Delivery of Closing Financial Certificate. USFloral shall have received a certificate (the "Closing Financial Certificate"), dated as of the Closing Date, signed on behalf of the Company and by each of the Stockholders, setting forth: (a) the net worth of the Company as of the last day of its most recent fiscal year (the "Certified Year-End Net Worth"); (b) the net worth of the Company as of the Closing Date (the "Certified Closing Net Worth"); (c) the earnings of the Company before interest and taxes (after the addition of "add-backs" set forth on Schedule 5.9(b)(i)) for the most recent fiscal year preceding the Closing Date (the "Certified Year-End EBIT"); and (d) a statement that all of the Company financial conditions set forth in Section 5.9 of the Agreement are satisfied as of the Closing Date.
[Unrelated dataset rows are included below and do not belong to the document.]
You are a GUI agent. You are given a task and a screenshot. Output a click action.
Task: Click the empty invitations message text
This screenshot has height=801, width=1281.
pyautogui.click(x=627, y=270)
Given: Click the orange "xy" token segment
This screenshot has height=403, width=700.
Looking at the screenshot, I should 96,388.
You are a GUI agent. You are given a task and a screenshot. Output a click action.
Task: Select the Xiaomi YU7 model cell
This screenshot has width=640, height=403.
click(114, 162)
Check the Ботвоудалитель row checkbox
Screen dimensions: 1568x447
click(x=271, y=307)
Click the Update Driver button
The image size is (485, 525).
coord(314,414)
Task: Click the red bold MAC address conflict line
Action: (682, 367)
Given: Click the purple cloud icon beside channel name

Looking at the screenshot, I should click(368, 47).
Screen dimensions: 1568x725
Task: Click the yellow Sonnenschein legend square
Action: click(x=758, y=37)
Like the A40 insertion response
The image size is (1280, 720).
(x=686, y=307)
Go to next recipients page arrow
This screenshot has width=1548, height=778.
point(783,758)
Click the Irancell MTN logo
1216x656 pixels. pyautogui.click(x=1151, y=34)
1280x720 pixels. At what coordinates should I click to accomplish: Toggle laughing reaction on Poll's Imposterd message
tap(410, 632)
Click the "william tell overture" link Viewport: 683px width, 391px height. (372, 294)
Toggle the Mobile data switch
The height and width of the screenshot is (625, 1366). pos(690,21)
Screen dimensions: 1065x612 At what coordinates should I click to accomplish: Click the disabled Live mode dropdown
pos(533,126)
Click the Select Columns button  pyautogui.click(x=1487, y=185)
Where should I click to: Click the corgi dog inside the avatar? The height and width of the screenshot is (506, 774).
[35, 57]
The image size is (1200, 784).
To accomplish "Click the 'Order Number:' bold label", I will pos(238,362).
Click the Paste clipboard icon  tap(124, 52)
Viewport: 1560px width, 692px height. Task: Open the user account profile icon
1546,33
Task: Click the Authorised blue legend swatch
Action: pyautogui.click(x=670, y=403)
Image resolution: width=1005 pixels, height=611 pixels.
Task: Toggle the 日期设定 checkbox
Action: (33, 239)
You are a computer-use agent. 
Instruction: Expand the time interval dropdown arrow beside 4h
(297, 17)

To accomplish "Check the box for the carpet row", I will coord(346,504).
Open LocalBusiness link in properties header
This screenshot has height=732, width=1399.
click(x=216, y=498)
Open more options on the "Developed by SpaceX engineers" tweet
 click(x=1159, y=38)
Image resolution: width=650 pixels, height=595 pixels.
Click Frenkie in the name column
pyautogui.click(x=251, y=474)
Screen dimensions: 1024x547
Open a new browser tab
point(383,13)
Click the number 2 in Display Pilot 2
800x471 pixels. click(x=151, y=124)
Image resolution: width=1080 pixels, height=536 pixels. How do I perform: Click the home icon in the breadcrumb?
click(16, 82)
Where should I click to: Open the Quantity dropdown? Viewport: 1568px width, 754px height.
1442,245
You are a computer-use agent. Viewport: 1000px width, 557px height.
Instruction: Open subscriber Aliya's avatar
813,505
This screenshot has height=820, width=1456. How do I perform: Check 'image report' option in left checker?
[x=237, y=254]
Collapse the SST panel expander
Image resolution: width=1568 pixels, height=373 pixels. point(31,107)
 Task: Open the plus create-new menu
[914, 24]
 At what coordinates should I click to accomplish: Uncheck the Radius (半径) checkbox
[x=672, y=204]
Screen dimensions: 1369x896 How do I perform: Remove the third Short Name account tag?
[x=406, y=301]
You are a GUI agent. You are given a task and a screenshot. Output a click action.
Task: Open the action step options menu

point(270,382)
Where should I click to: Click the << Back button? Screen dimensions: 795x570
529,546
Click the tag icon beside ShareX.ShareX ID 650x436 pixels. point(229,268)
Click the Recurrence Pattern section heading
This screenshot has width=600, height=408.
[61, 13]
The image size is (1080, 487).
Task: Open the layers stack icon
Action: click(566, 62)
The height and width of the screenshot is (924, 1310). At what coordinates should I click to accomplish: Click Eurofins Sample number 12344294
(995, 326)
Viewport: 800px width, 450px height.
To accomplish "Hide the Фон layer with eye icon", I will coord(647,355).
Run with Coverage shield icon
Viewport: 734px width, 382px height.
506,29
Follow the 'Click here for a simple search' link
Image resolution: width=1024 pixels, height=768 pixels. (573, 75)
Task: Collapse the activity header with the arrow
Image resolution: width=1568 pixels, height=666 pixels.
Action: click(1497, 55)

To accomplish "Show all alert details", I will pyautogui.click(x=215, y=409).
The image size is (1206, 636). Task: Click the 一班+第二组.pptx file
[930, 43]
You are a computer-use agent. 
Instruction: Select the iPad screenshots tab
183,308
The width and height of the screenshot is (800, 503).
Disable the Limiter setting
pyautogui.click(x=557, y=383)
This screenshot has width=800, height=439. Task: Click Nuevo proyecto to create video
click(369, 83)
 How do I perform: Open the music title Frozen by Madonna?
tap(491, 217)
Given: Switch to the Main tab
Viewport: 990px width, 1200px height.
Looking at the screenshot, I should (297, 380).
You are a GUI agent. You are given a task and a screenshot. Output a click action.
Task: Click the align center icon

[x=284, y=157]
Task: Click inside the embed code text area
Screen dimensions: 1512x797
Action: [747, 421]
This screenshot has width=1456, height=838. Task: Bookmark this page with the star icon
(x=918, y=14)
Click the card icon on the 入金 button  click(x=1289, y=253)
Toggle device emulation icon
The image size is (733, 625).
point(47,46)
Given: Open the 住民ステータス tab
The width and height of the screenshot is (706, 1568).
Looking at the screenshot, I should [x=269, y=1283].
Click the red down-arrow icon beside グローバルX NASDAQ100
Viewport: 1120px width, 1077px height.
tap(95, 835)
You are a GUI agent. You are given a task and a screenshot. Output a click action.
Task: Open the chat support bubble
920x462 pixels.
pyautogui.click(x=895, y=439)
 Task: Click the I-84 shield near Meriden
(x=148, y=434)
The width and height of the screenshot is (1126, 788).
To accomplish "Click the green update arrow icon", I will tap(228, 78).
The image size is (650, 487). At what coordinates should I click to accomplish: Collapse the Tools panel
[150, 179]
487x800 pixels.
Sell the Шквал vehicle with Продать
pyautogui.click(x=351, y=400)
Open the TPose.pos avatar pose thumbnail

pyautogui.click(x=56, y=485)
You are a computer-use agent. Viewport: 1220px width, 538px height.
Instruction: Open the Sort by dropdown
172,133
The parties acknowledge and agree that for purposes of determining the Certified Closing Net Worth and the Certified Closing EBIT, the Company shall not take account of any increase in intangible assets (including without limitation goodwill, franchises and intellectual property) accounted for after May 31, 1997.

Appears in 1 contract

Samples: Agreement and Plan of Reorganization (U S a Floral Products Inc)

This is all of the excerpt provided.